Something with the supply nuts leaking on the shank of the ballcock. Have had quite a few do it. Hand tighten the bastards, and they just leak. I don't know if its the washer in the damn thing, or just a bad mold.


----------



## 422 plumber (Jul 31, 2008)

Killer, how did you know?


----------



## user4 (Jun 12, 2008)

jjbex said:


> Killer, how did you know?


I know the owner, they will be plowing snow in hell before he embraces computerizing his business, does Danny still run the counter there? Me and Jocko go back a long way.


----------



## TotalPlumber (Sep 30, 2008)

In my opinion, 
Pro-Flo products are a no-no. The do however have their place. IF a customer wants the cheapest alternative, pro-flo is their product. I will say in their defense, that the pro-flo wax ring seems to be a good one.
Total


----------



## para1 (Jun 17, 2008)

*pro-fro*


----------



## 422 plumber (Jul 31, 2008)

Yes,
Dan is still there. Did he lose his eye in the Marines? He is probably the best counter guy I have ever dealt with.


----------



## Kyle181 (Sep 5, 2008)

Pro flo is awesome, i just cant wait until they come out with water heaters!


----------



## ROCKSTARPLUMBER (Dec 14, 2008)

Kyle181 said:


> Pro flo is awesome, i just cant wait until they come out with water heaters!


If they did, it would look like this after 2 weeks of use:











:laughing::blink::laughing::blink::laughing::blink::laughing::blink::laughing::blink::thumbsup:


----------



## Ron (Jun 12, 2008)

Is that a reem? :laughing:


----------



## invictus (Jan 19, 2009)

The only real problem I had with pro flo is a handicap shower. The base had no slope and pitch towards one end on the entrance. Water would run right out onto the floor. Even afterwords there was a 1/8-1/4 inch of standing water in spots. Of course I didn't find it out til trimming when the building was finished. Try explaining how that manufacturing defect got passed by the inspector. 

Most of their other products are fine. a toilet bowl are all the same. The tanks, if you get the right model are fine (obviously their not a TOTO). Bowl waxes are the same chemical composition as any other one. P-traps, Disposal kits, and tubular extensions are the same as dearborn brass or any one. Lavatory bowls are half the price and work the same as any other china. The compression stops work the same as brasscraft.

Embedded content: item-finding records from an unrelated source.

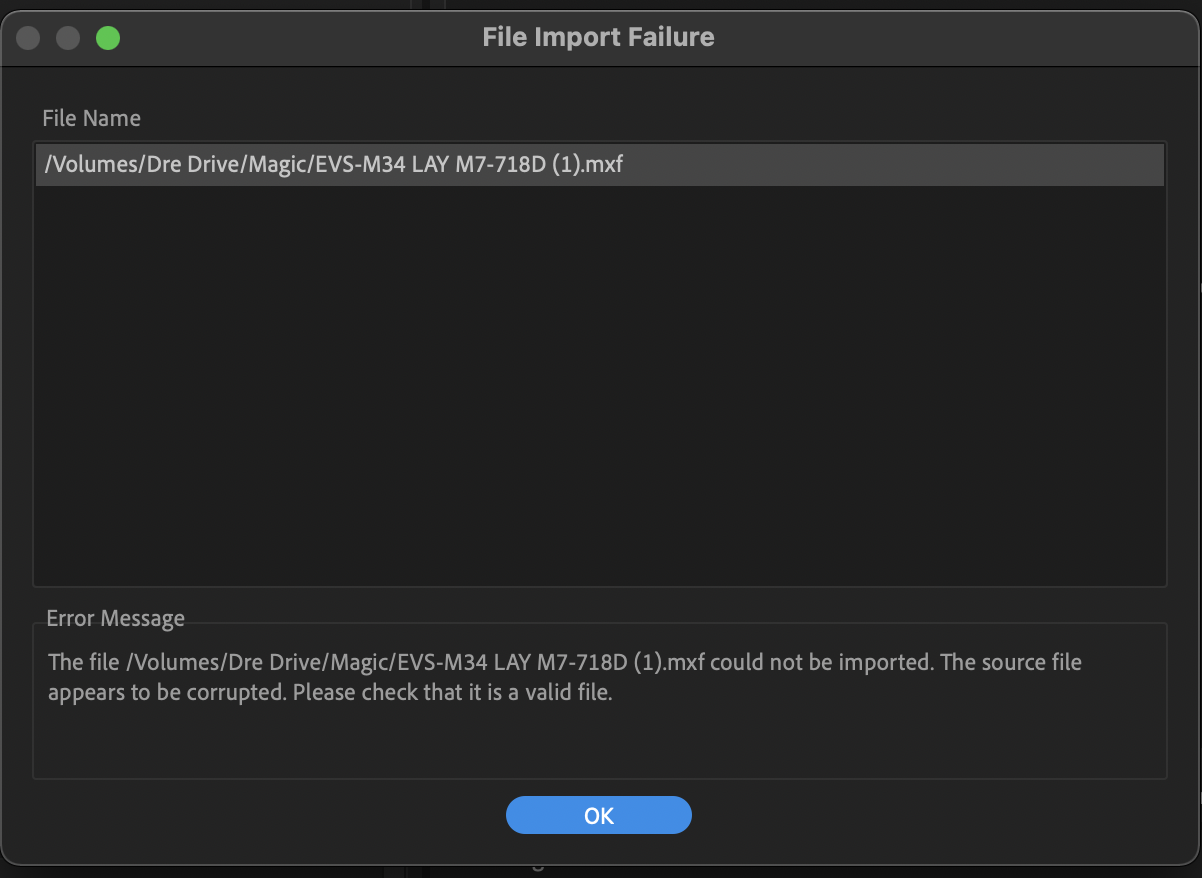Click the green zoom window button

coord(107,38)
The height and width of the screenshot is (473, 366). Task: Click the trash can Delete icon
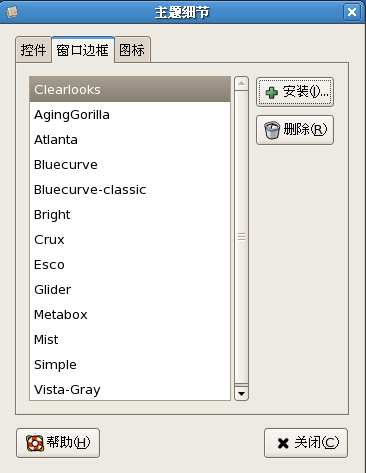[x=272, y=130]
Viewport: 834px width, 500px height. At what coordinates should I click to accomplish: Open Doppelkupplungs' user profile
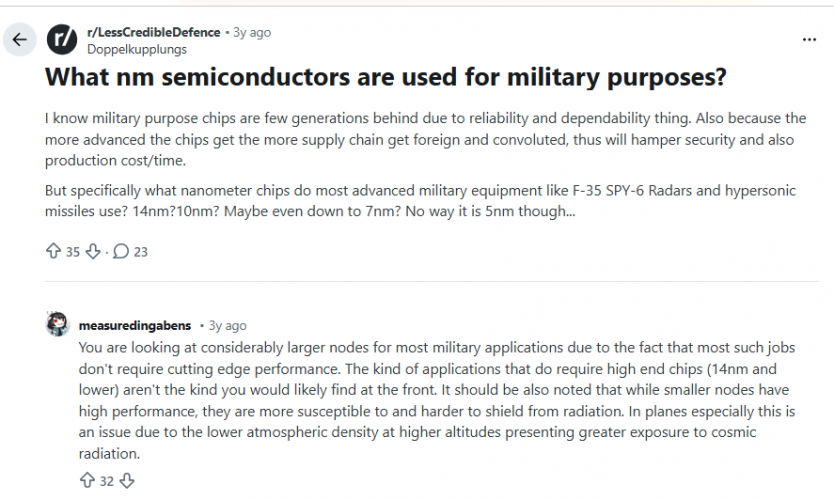tap(137, 49)
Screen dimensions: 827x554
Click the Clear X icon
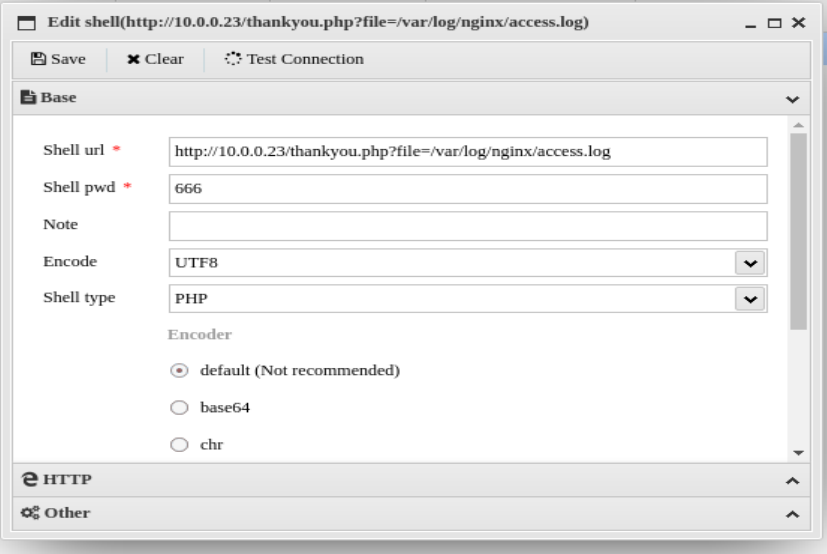[x=133, y=59]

I won't touch the shower cartridges, I will always use moen even though pro flow tub/shower valves are $25 less. Faucets the same will order the low end moens before I will use proflo.


----------



## user4 (Jun 12, 2008)

jjbex said:


> Yes,
> Dan is still there. Did he lose his eye in the Marines? He is probably the best counter guy I have ever dealt with.


I don't know how Jocko lost his eye, he is a good guy though.


----------



## 422 plumber (Jul 31, 2008)

Did you know him at Paul Supply?


----------



## user4 (Jun 12, 2008)

jjbex said:


> Did you know him at Paul Supply?


I worked with him there, I ran the counter and he ran inside sales.


----------



## 422 plumber (Jul 31, 2008)

Well,
it's a small world. Dan is a very smart plumbing parts guy. He helps me out a lot.


----------



## user4 (Jun 12, 2008)

jjbex said:


> Well,
> it's a small world.


I wouldn't want to paint it.


----------



## TotalPlumber (Sep 30, 2008)

*proflo*

One of my guys used to work for ferguson so we know what proflo products are good and what are not. there toilet combos have worked great and are made by Briggs and i believe all of there china is. Stay away from the tub and shower valves though. Some of there lav faucets are decent as well as wax rings quarter turn stops, closet bolts, compression and gas fittings, deep basket strainers and there full port ball valves are pretty well built. the shallow strainers, restricted ball valves and globe valves are trash though. some of the lav faucet parts do interchange w/ delta and thats what we like to install so for a cheap priced decent faucet its ok.


----------



## sweetness09 (Feb 26, 2009)

When strainer locknut's break while tightening, its complete GARBAGE. I will NOT use pro-flo items unless a contractor has supplied the material and insists. I try to talk everyone out of it.


----------



## stillaround (Mar 11, 2009)

Same happened to me on strainer. Also Gerber for the same pricepoint is a better china choice. That viper is a solid toilet and is a cheap upgrade from the Maxwell.


----------



## GREENPLUM (Jul 27, 2008)

I run a small company (me and my buddie) and we dont like that stuff.


----------